Saved entries:
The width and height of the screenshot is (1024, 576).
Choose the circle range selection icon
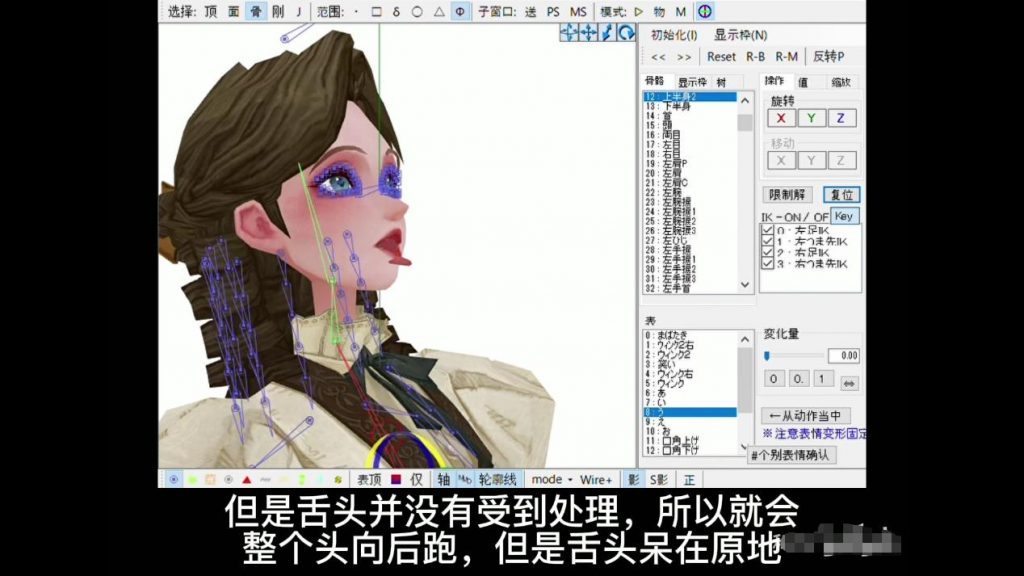pos(417,12)
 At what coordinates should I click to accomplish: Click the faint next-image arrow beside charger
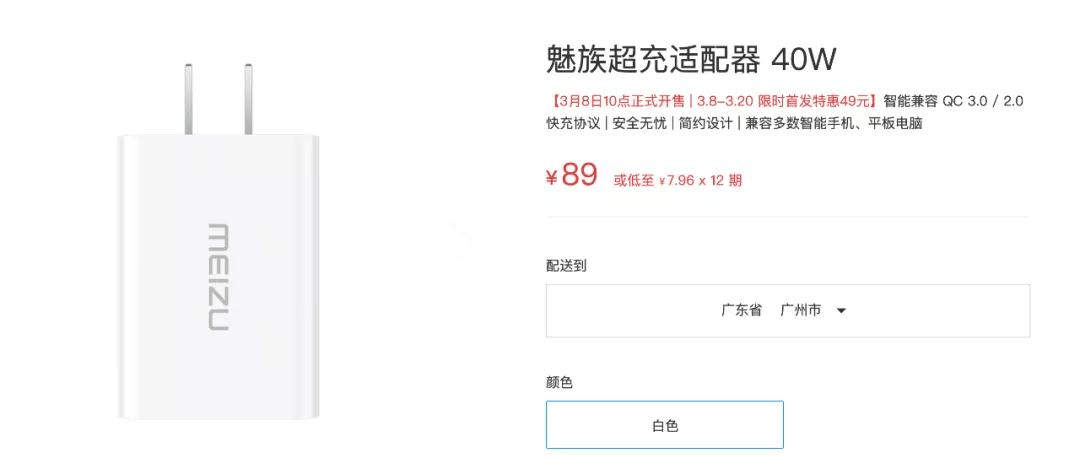463,240
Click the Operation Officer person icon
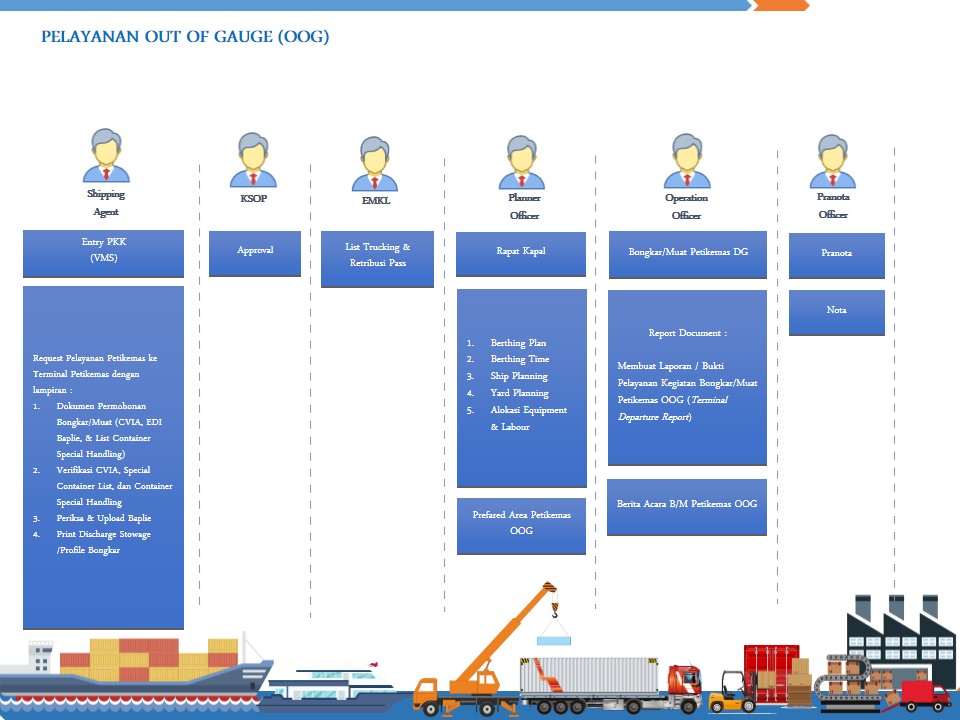The image size is (960, 720). [687, 161]
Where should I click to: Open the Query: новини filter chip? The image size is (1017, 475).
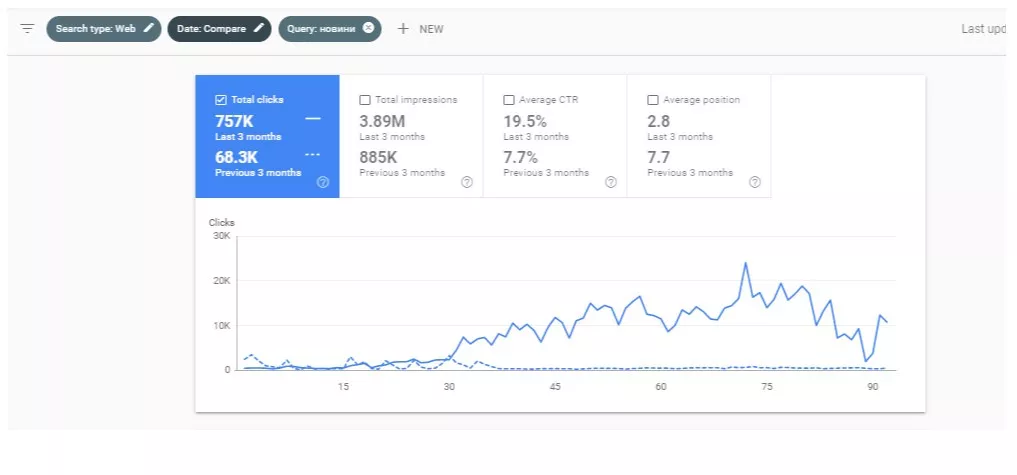click(x=330, y=29)
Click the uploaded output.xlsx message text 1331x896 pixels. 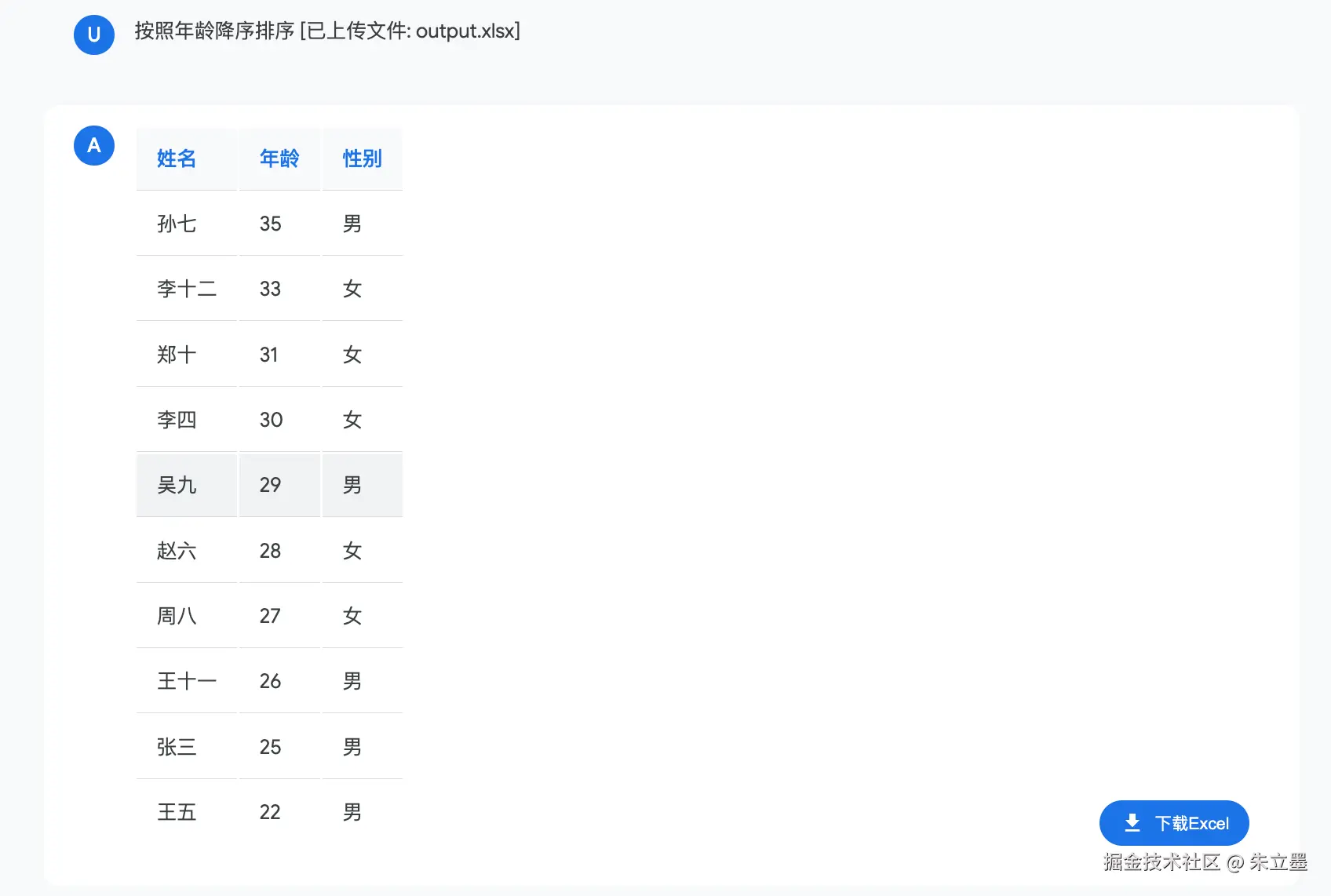pos(327,31)
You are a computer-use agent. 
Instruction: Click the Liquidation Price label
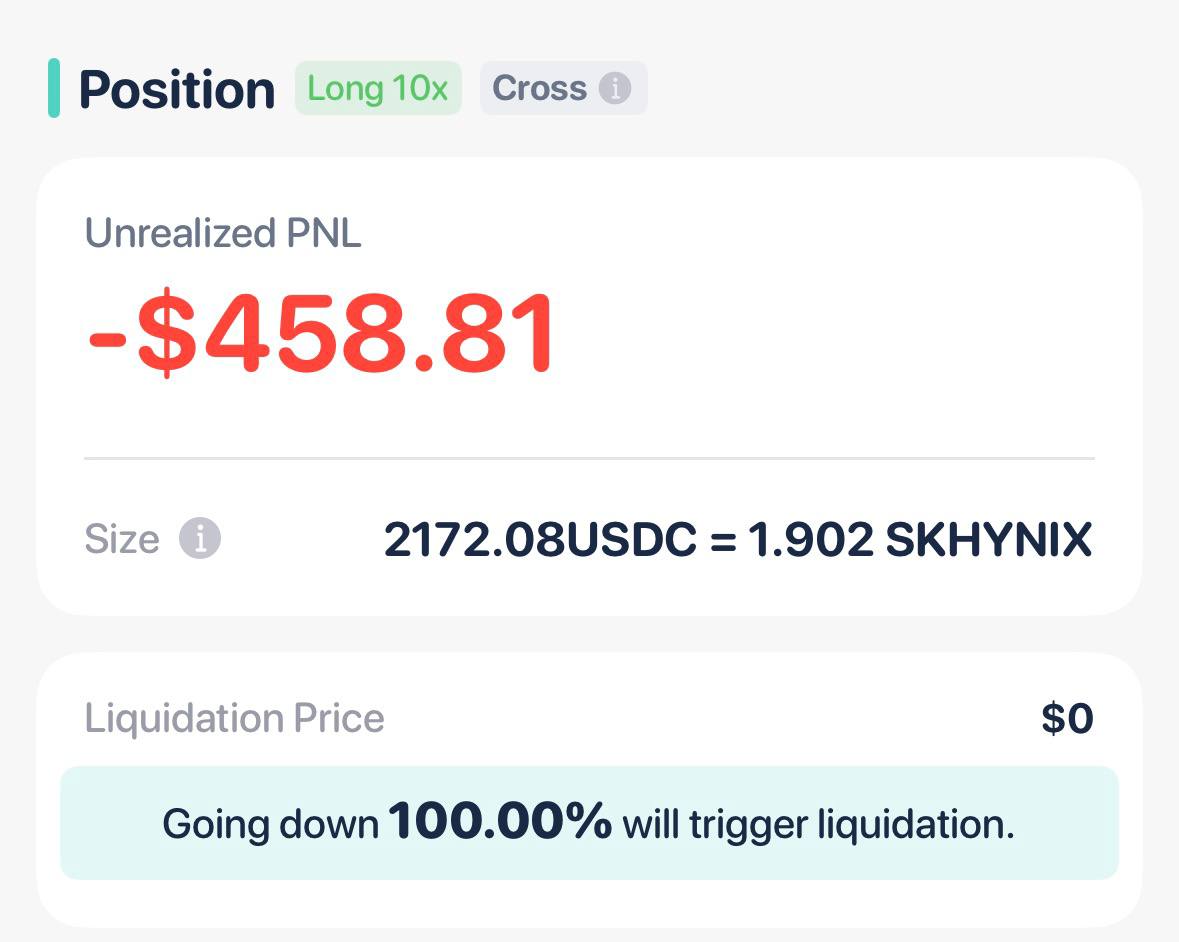point(235,718)
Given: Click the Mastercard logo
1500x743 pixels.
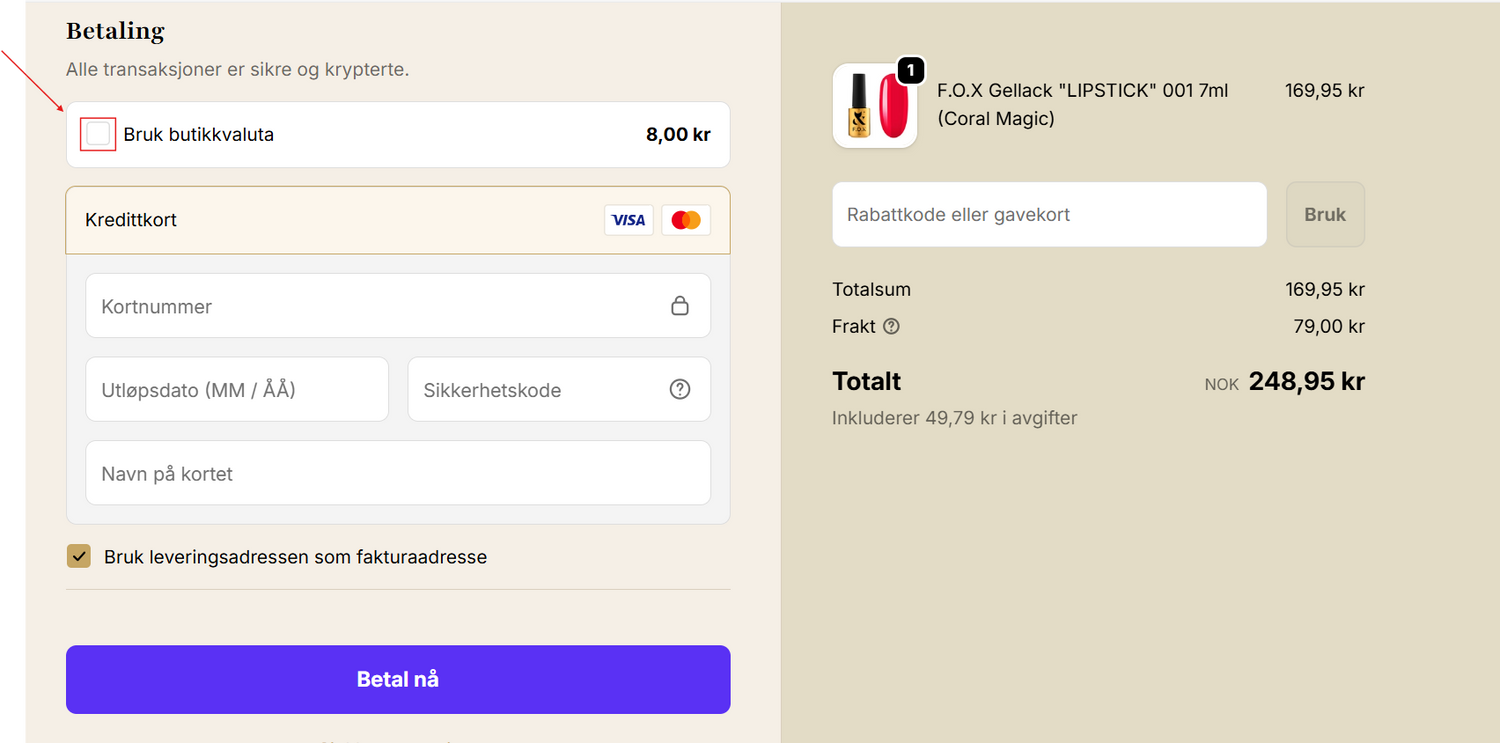Looking at the screenshot, I should point(686,220).
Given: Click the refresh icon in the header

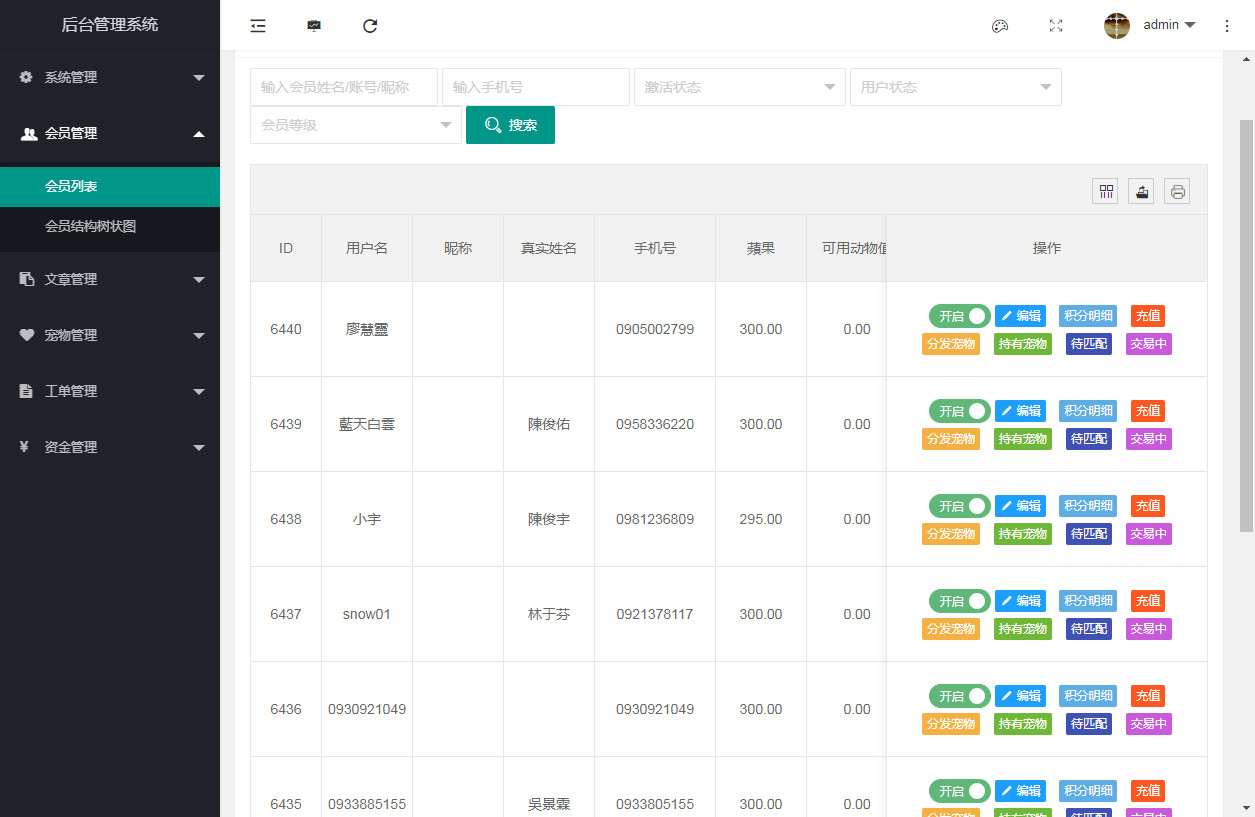Looking at the screenshot, I should coord(370,26).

## TASK STATEMENT
Extract the run of lines beginning with the line that holds "Instruction: Click the" and ending at the last line of the data, inclusive. Exclude any pictures from the copy.

## RESULT OF THIS EXERCISE
Instruction: Click the Liquidation Price label
point(235,718)
Given: Click the Mastercard logo
1500x743 pixels.
Looking at the screenshot, I should point(686,220).
Given: Click the refresh icon in the header

Looking at the screenshot, I should coord(370,26).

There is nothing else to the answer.